安茉儿心说,袁华这小子居然没说她坏话,反倒替她吹嘘了一把。
“好呀!我跟莫先生说一声,莫先生最喜欢结交有才学的人了。”安茉儿微然道。
“一个开酒楼的,也好意思自称莫先生。”安连文阴阳怪气地小声嘀咕。
安思修斜了他一眼,忍住没呛声,心里忍不住腹诽:你算什么东西?人家莫先生,连二皇子三皇子齐王殿下都跟他结交,人家当不起先生二字,你当得起?

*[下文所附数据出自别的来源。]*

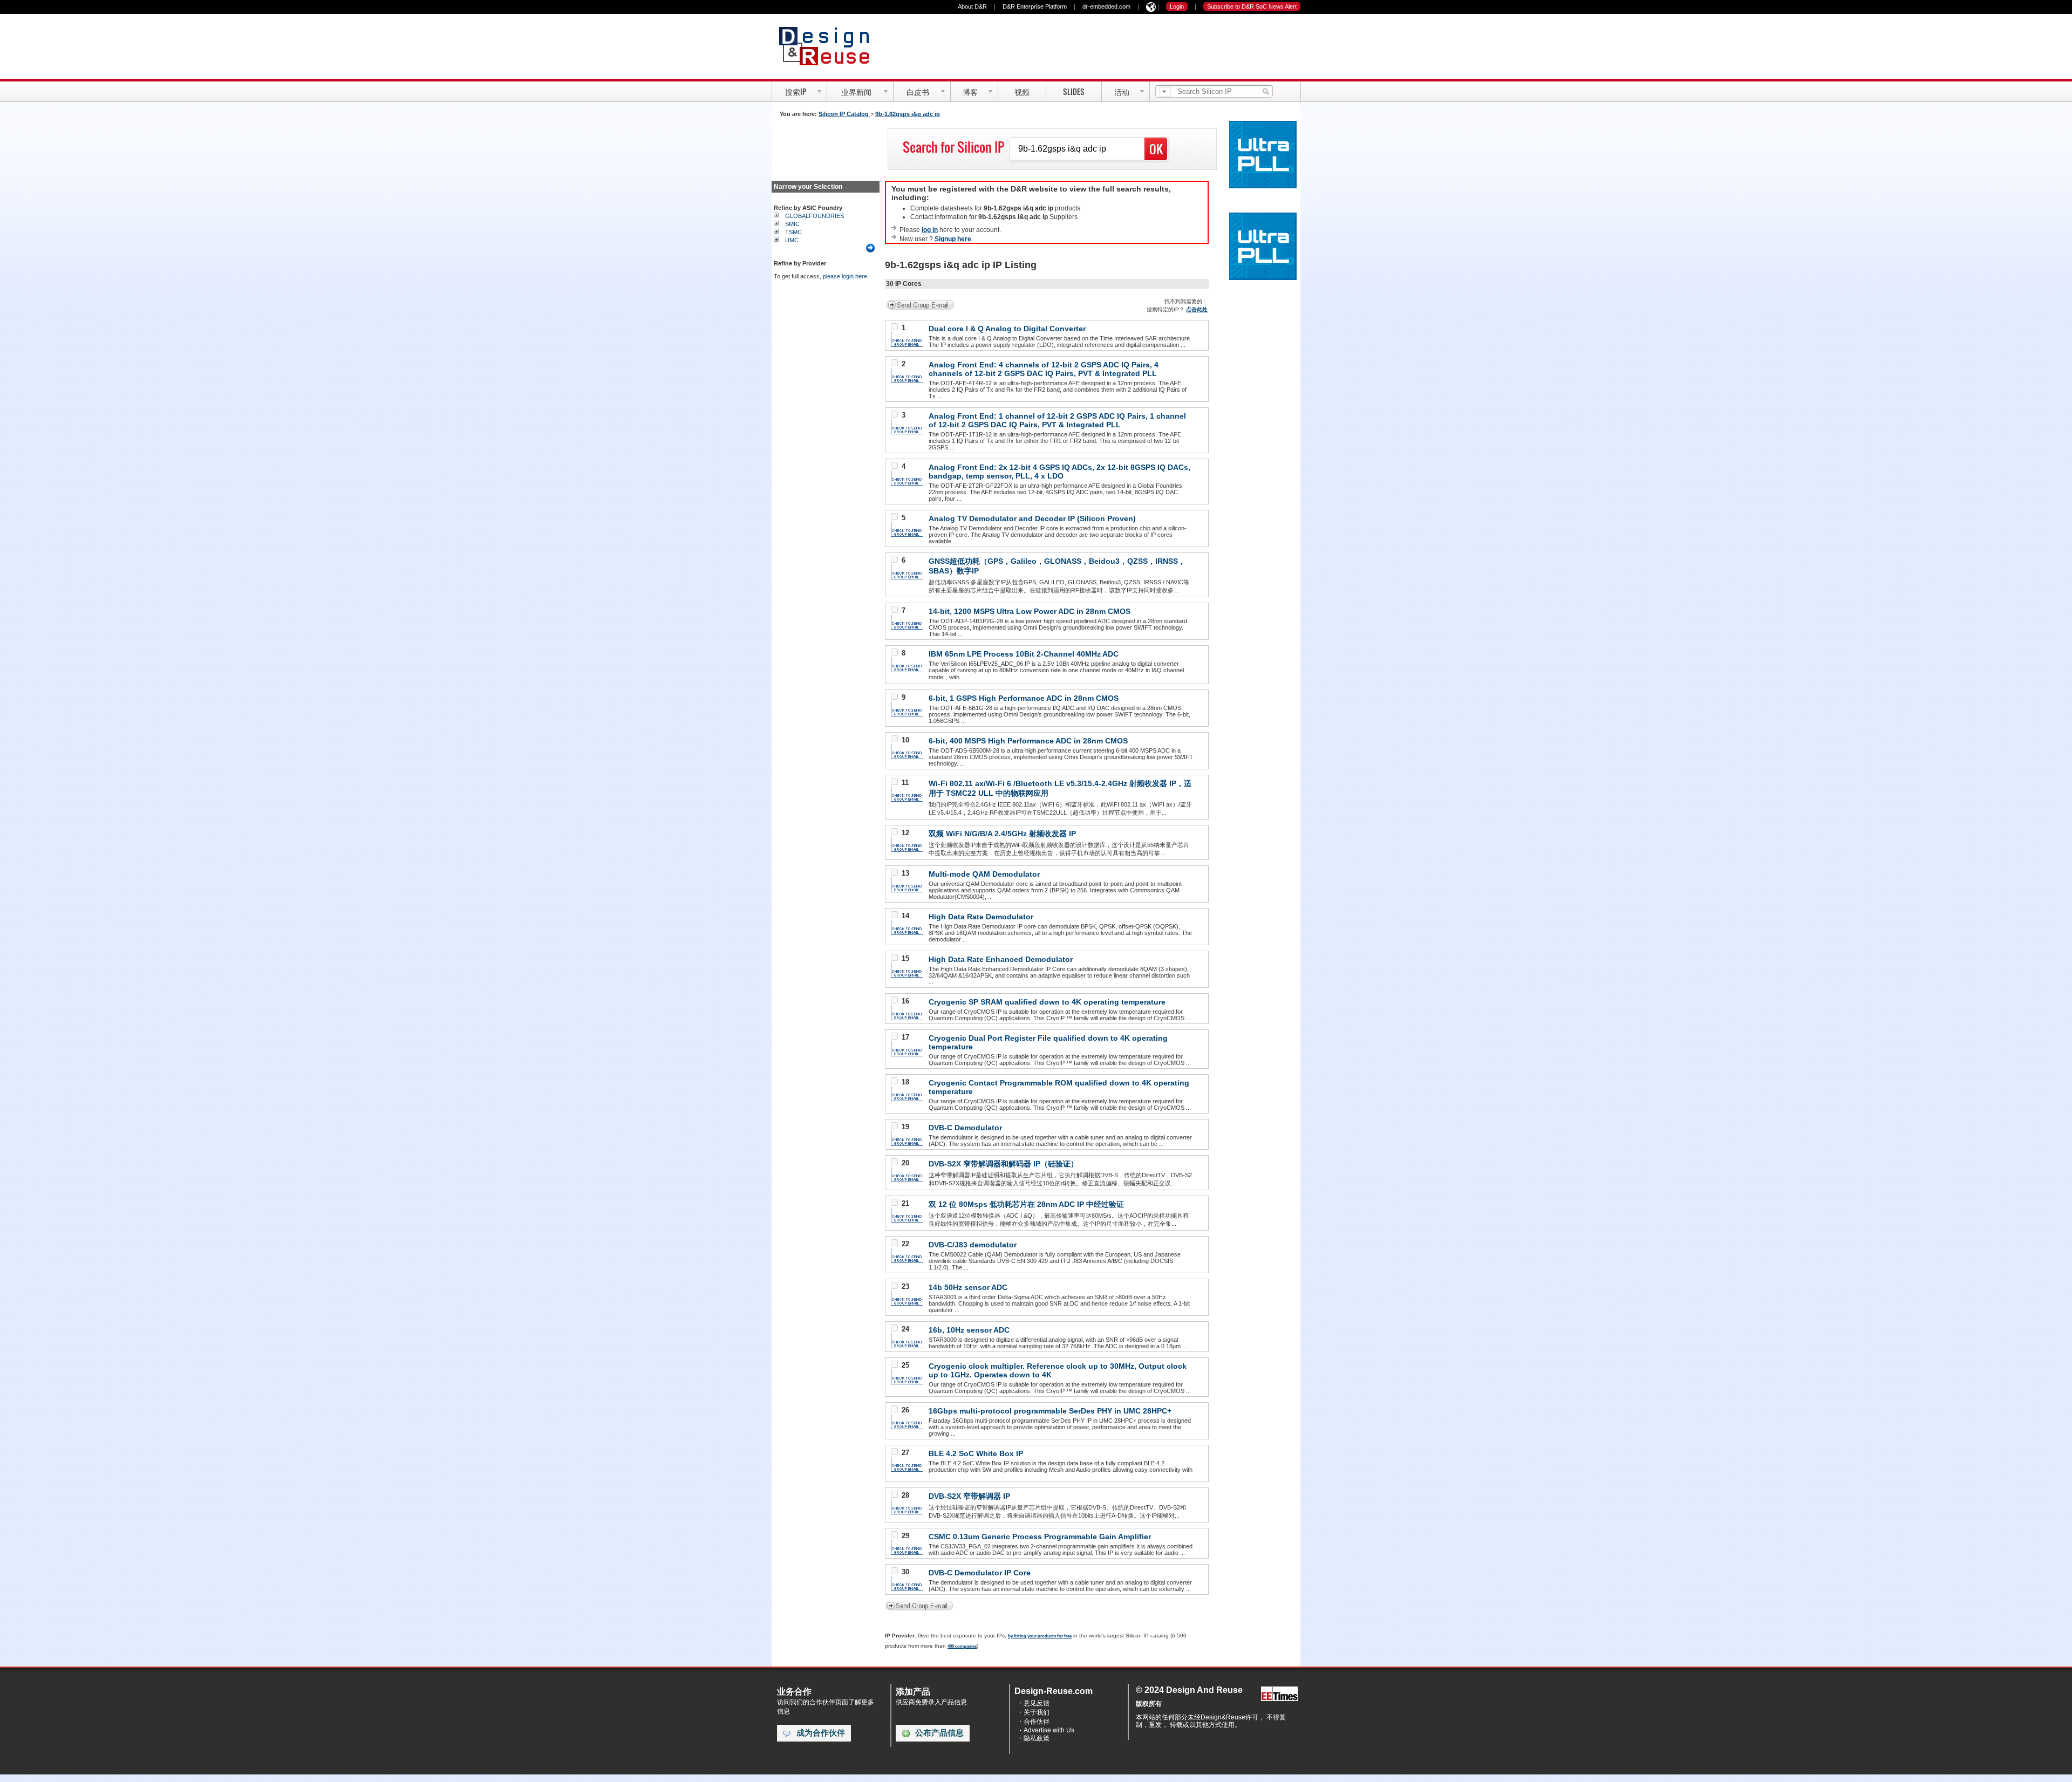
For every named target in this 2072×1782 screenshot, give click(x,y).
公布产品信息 (939, 1733)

安良友见自己儿子脸上不太高兴,打圆场道:“秉坤兄,依我的意思,你们一家都来金陵,府里有空宅子,你们都来了也住得下,安家从咱们上一辈便人丁寥落,到你我这一辈,就剩你我和韵锦妹子,算是最亲近的人了,若是祖父和我父亲还在在世,必定希望咱们兄弟能团聚,他们九泉之下也会深感欣慰。”

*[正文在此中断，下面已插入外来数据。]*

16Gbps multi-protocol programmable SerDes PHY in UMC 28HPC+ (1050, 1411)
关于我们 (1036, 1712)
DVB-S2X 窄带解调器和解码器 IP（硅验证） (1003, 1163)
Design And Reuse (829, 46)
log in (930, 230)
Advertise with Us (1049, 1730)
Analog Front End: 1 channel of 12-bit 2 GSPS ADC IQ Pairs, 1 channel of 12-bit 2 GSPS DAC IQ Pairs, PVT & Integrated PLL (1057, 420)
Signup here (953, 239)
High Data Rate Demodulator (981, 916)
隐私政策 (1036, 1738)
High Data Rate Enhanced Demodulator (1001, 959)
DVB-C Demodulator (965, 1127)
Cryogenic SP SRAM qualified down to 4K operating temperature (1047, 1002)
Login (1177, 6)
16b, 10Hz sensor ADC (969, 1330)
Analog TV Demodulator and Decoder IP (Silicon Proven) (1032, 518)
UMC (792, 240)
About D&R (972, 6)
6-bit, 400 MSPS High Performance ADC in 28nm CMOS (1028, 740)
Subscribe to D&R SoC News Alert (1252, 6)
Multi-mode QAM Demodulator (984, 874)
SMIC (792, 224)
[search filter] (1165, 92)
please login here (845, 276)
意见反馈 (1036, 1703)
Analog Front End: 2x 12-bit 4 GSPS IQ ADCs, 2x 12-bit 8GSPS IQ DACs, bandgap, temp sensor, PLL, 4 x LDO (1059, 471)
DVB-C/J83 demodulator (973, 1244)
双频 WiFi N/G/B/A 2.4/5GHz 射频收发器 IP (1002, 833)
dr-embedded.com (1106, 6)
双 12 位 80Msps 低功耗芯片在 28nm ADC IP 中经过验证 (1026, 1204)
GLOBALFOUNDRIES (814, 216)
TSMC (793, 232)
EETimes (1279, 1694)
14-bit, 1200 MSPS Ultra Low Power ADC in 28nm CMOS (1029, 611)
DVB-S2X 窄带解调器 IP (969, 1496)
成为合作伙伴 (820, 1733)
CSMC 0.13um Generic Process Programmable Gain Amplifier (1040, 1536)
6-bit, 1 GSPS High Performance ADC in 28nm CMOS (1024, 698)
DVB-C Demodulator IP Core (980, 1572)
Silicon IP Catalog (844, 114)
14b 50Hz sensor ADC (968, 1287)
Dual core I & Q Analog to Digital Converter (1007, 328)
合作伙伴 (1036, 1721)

安秉坤对这提议心动是心动,却也为难,他在东桑村住了大半辈子了,就没离开过,突然要搬到金陵这种繁华之地,心里有点慌。
安连文道:“爹,既是叔公的遗愿,堂叔又盛情相邀……”您还不快点点头?有了这样一门亲戚当靠山,在金陵都能横着走了,将来对德昌的前程有莫大的助益,而且蓉儿要许个好人家也不难。
安秉坤知道儿子的心思,认下这门亲戚后,安家就算飞上枝头了。可这么一大家子人都过来,会不会太麻烦人家?到了金陵后又该以何为生?总不能让良友兄弟一家人养活他们一家人吧?
“良友兄弟,这事儿容我再考虑考虑。”
安连文心急不已,还考虑啥?
安连文频频向两个兄弟示意,让他们劝说爹。
但安连承和安连顺不约而同把目光移开,拒绝接收他的暗示。